Enquiry on SoilWorks Soft Ground Module

Question:

Hi Midas Support,

I am having following issues when using MIDAS SoilWorks Soft Ground Module.

1. The issue is on the consolidation rate, Cv. Apparently, when we are having several layers of soil with different Cv, MIDAS is averaging the Cv by layer thickness. Such calculation is appeared to be too rough for a computation software and giving imprecise result. The analysis result appeared to be very imprecise when I modeling thin layer of peat with thick layer of soft clay, where peat is having high void ratio and Cv while clay's are having very low Cv. Each of these layers are contributing significant level of settlement (said 1.5m each). However, as peat's Cv is apparently high, the settlement of 1.50m (said 100%) could be achieved within 1 year, while the clay might only settle for 0.3m (said 20%) in 1 year period. The 1 year settlement for the soils is approximately 1.80m if calculated separately, but is only about 1.20m (said 40%) if calculated using SoilWorks. The 0.6m (20% of Total Settlement) is too significant and might highly affect the design approach. Hence, I sincerely hope that MIDAS could show me the way to dissolve this issue and also improve the method of computing settlement rate using Cv. 

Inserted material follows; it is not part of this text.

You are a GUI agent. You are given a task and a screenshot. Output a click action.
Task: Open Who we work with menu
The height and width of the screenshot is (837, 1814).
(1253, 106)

2. There are input of OCR, Preconsolidation pressure (Pc), Compression Index (Cc) and Swelling Index (Cr) in the clay model. According to Soil Mechanics, when OCR > 1, the soil is classified as Overconsolidated Soil, where Cc, Cr, Pc will take into consideration when calculating settlement. While OCR = 1, the soil is classified as Normal Consolidated Soil, where only Cc will take into consideration when computing settlement. However, when I input OCR =1, I realized Cr and Pc is still affecting my settlement result. It would be great if the support could explain how Cr and Pc affecting the settlement for normal consolidated soil. 

This would basically be my question on SoilWorks Soft Ground Module. Would really appreciate if the support could show me the way. Thanks.

Answer:

Hi,

1. As shown in the online help, there are three options about how to take consolidation coefficient, Cv. How about changing option and applying Cv of peat layer?

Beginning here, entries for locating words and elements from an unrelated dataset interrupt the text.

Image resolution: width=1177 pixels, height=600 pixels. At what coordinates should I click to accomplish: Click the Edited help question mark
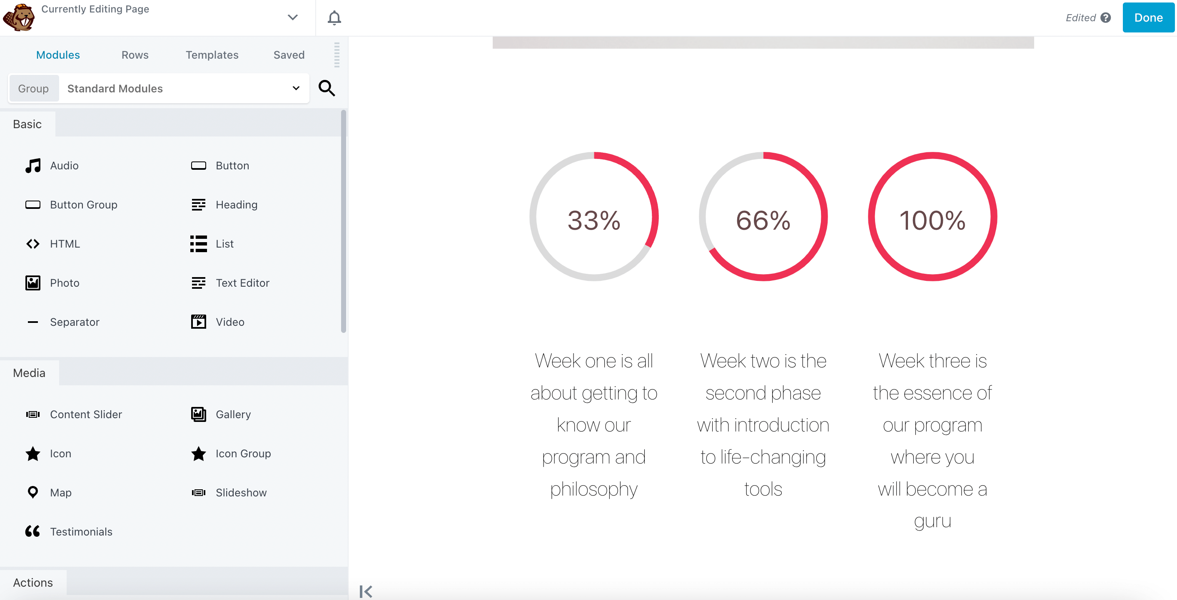[1106, 18]
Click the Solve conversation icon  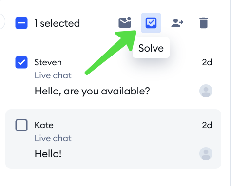(x=151, y=23)
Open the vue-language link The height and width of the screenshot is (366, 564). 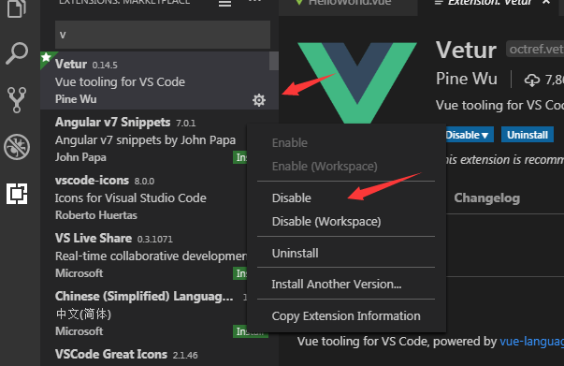click(x=531, y=341)
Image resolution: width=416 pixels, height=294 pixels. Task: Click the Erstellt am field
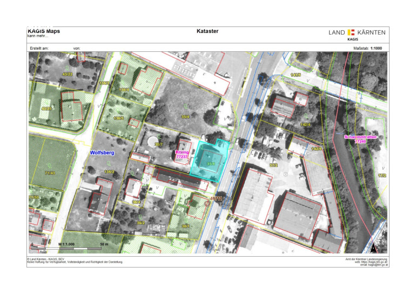(38, 48)
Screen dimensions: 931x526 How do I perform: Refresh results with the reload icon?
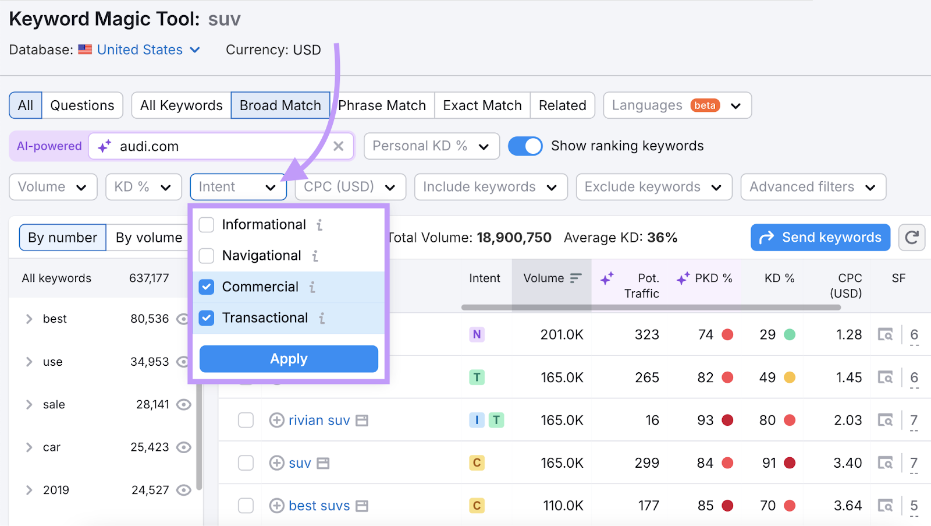point(911,237)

2. If you could send us the relevant model file, it would be helpful for us to fix this problem.

Regards,
DK Lee


Hi Mr Lee,

Appreciate your prompt response. I could not locate the option of toggling the Cv options in the material menu. Would be great if you can show me the way. Also, I still think it is much appropriate to have 2 Cv calculated separately and recommend MIDAS to include this option. Analysis using Top or Bottom Strata would contribute to a less accurate result as well. i.e. Cv for Peat is equal to 8, while Cv for Clay is equal to 2. Using either average, top or bottom strata would give a less accurate result with few hundred mms difference.

Also, I attached my model which having problem on Cr. However, I had changed the input  very small value for Cr to reduce the effect of Cr. Would be great if you can change to understand the effect of Cr on my model. Thanks.


Hi,

You can find the option from the image below. 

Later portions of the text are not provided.